A ce jour, 16.000 échantillons ont déjà été analysés.

Depuis le début de la deuxième vague de cas de Covid-19, une forte augmentation du nombre de donneurs de sang porteurs d’anticorps a été observée. Il faut environ deux semaines après une infection pour qu’une personne ait des anticorps dans le sang. Cette étude a été détaillée par Yves Van Laethem lors du point de presse du Centre de crise de ce mercredi. "Nous avons une augmentation significative du nombre de personnes porteuses d’anticorps", souligne-t-il.

"Début mars, en Flandre, nous n’avions mesuré des anticorps que chez 2% des donneurs de sang. Cette proportion est ensuite passée à environ 5% et est restée à peu près stable jusqu’à la mi-octobre", explique de son côté Nena Testelmans, porte-parole de la Croix-Rouge flamande. "Depuis, on constate une nette augmentation, à 14,4% à la fin novembre. Cela reflète sans doute la deuxième vague."

Plus faible en Flandre qu’en Wallonie ou à Bruxelles

La présence d’anticorps est beaucoup plus faible en Flandre qu’en Wallonie ou à Bruxelles. Les chercheurs en ont détecté chez 10% des donneurs flamands, contre 18% pour les Wallons et même 26% pour les Bruxellois.

Ceci fait atteindre à Bruxelles un taux de positivité qui fait partie des plus élevés dans les grandes villes en Occident", selon Yves Van Laethem. 

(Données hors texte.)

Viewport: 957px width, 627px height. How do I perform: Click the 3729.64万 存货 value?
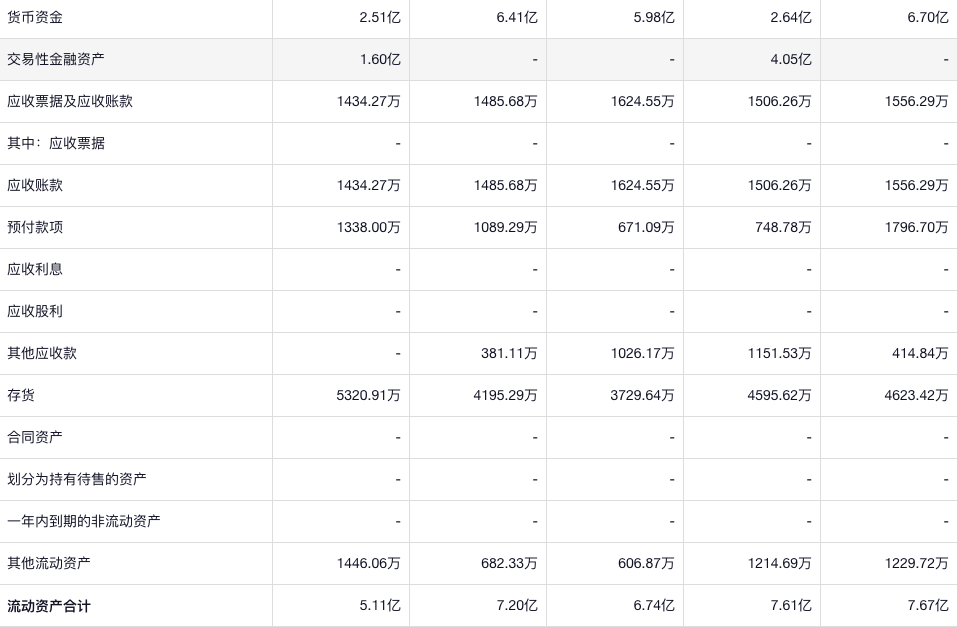point(642,395)

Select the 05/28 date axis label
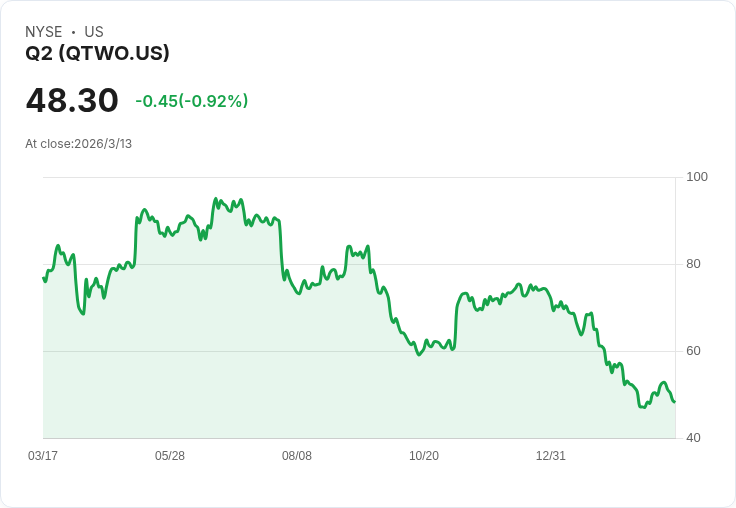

L'étude cartographie la propagation du virus mais ne modifie pas la stratégie de vaccination. "Ce n'est pas parce qu'il y a une quantité mesurable d'anticorps contre le coronavirus dans votre sang que vous être suffisamment protégé d'une infection ultérieure", souligne la Croix-Rouge. "Que vous ayez ou non des anticorps, il est donc important de continuer à respecter toutes les précautions afin d'empêcher le virus de se propager."

Une autre étude de Sciensano, menée avec l'Institut de médecine tropicale, étudie également les anticorps présents chez le personnel de santé, potentiellement plus exposé. Selon les derniers résultats, 17% d'entre eux présentent actuellement des anticorps, soit deux fois plus que fin septembre.